What you are asked to do
The reply to the records below should contain exactly the lines from the line with "Regolemento Promo in corso (810, 2068)" through the line with "Sơ đồ chân rơ", and nothing besides.

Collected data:
..............................

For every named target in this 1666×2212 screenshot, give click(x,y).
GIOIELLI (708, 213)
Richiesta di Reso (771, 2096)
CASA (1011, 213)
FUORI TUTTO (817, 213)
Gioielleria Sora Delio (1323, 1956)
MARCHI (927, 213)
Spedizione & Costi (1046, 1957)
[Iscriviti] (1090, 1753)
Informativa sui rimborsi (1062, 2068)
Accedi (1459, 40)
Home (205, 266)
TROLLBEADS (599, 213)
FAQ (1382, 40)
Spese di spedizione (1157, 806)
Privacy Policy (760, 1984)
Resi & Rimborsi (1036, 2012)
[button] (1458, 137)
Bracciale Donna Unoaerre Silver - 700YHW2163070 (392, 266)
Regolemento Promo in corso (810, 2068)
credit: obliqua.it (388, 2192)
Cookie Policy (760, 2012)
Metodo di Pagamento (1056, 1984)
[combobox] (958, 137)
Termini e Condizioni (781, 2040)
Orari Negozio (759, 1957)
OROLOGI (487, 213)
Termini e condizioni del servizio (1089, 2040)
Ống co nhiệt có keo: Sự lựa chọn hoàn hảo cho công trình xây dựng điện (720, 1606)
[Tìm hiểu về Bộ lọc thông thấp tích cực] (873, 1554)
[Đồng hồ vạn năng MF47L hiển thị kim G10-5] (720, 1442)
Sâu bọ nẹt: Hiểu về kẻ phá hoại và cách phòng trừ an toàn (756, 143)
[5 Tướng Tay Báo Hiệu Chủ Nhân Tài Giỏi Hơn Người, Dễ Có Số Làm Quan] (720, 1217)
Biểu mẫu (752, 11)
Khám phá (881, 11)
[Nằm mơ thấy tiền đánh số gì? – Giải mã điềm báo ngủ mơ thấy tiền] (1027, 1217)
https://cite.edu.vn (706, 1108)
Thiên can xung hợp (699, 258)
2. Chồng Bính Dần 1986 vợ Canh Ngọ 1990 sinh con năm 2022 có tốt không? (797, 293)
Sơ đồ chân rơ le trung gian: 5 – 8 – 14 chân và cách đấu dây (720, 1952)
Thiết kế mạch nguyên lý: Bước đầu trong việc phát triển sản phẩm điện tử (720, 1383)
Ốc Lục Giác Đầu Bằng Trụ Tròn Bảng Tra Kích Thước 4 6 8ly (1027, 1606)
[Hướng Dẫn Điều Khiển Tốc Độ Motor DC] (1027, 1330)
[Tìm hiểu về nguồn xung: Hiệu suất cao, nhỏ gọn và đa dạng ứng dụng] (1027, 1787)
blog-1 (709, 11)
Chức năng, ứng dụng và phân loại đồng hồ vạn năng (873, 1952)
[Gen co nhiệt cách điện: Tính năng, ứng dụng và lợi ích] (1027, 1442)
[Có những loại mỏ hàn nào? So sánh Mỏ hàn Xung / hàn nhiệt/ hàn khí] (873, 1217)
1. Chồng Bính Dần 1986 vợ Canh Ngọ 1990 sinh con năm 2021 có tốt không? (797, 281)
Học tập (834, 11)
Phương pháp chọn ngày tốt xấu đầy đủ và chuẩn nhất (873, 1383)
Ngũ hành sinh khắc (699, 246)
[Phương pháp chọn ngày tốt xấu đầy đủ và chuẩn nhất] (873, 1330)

..............................

Written response
Regolemento Promo in corso (810, 2068)
credit: obliqua.it (388, 2192)
Cookie Policy (760, 2012)
Metodo di Pagamento (1056, 1984)
[combobox] (958, 137)
Termini e Condizioni (781, 2040)
Orari Negozio (759, 1957)
OROLOGI (487, 213)
Termini e condizioni del servizio (1089, 2040)
Ống co nhiệt có keo: Sự lựa chọn hoàn hảo cho công trình xây dựng điện (720, 1606)
[Tìm hiểu về Bộ lọc thông thấp tích cực] (873, 1554)
[Đồng hồ vạn năng MF47L hiển thị kim G10-5] (720, 1442)
Sâu bọ nẹt: Hiểu về kẻ phá hoại và cách phòng trừ an toàn (756, 143)
[5 Tướng Tay Báo Hiệu Chủ Nhân Tài Giỏi Hơn Người, Dễ Có Số Làm Quan] (720, 1217)
Biểu mẫu (752, 11)
Khám phá (881, 11)
[Nằm mơ thấy tiền đánh số gì? – Giải mã điềm báo ngủ mơ thấy tiền] (1027, 1217)
https://cite.edu.vn (706, 1108)
Thiên can xung hợp (699, 258)
2. Chồng Bính Dần 1986 vợ Canh Ngọ 1990 sinh con năm 2022 có tốt không? (797, 293)
Sơ đồ chân rơ le trung gian: 5 – 8 – 14 chân và cách đấu dây (720, 1952)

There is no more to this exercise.